3. Bottlenecks in Running HPC Benchmarks
Achieving peak HPC performance requires identifying and mitigating bottlenecks that limit system throughput.
3.1. miniFE Specific Bottlenecks
miniFE is particularly sensitive to:
Memory Bandwidth: The Sparse Matrix-Vector Product (SpMV) is highly memory-bandwidth bound due to irregular memory access patterns.

Cache Misses: Irregular accesses lead to frequent cache misses, increasing data retrieval latency.
Inter-node Communication (for large problems): For distributed problems, communication during assembly and the Conjugate Gradient solver can be limited by network latency and bandwidth.
3.2. GROMACS Specific Bottlenecks
For GROMACS, key bottlenecks include:
CPU Core Performance & Threading: The number of cores and their individual performance (Instructions Per Cycle (IPC), clock speed) directly impact ns/day. Optimal balance between MPI ranks and OpenMP threads per rank is crucial.
Memory Bandwidth: The CPU needs to access large datasets frequently for force calculations.
SIMD Vectorization: GROMACS heavily relies on CPU SIMD instructions (e.g., NEON). If the CPU architecture or compiler doesn't fully exploit these, performance will suffer.
Cache Utilization: Efficient cache usage is critical for the main simulation loop.
Inter-node Communication: For large systems simulated across multiple nodes, MPI communication for domain decomposition and force summation can be a significant bottleneck, even with fast interconnects.
NUMA Effects: Proper process and memory binding is crucial on multi-socket systems to minimize cross-socket memory access latency.
Load Imbalance: Uneven workload distribution across PP and PME leads to idle compute units.

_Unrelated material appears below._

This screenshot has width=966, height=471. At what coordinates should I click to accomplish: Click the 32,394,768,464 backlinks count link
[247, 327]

3.3. Dynamic Monitoring for Bottleneck Analysis (Frequency, Power, Temperature)
Beyond static analysis, dynamic monitoring of CPU frequency, power consumption, and temperature during benchmark execution provides invaluable insights for root-causing performance bottlenecks. This data, when mapped over the run duration, can reveal transient issues that logs alone might miss.
Application-Specific Context:
For miniFE, if memory bandwidth is the primary bottleneck, the CPU might not be fully utilized, leading to lower-than-expected power consumption and temperatures, even if the frequency remains high. Conversely, if the SpMV operations push the CPU's compute capabilities, sustained high power and temperature could be observed. Any sudden dips in Mflops alongside frequency drops would directly point to thermal or power throttling.

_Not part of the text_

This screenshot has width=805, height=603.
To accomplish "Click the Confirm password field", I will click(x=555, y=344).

For GROMACS, which can be highly compute-intensive, sustained high power consumption and temperatures are common. Analyzing frequency, power, and temperature trends can reveal if the ns/day performance is being limited by the CPU's ability to maintain its turbo frequencies due to thermal constraints or if it's hitting a configured power envelope. Discrepancies between expected maximum performance and observed ns/day can often be explained by these dynamic system responses.

Tools for Monitoring: Various tools can collect this data, including vendor-specific utilities (e.g., Intel's pcm, AMD's uProf), Linux tools (perf, turbostat, sensors), or IPMI/BMC interfaces for server-level metrics. Correlating these dynamic metrics with the benchmark's reported performance can significantly aid in precise bottleneck identification and system optimization.
Conclusion
Effective HPC benchmarking goes beyond simply running an application and reporting a single performance number. As demonstrated with miniFE and GROMACS in a CPU-centric environment, a deep understanding of the benchmark's computational characteristics is essential. Identifying whether a workload is memory-bound, compute-bound, or communication-bound is the first step toward optimizing performance. Furthermore, leveraging dynamic monitoring of CPU frequency, power consumption, and temperature provides invaluable diagnostic data. By integrating performance metrics with detailed system telemetry, HPC administrators and researchers can precisely pinpoint bottlenecks, fine-tune system configurations, and ultimately extract the highest possible performance.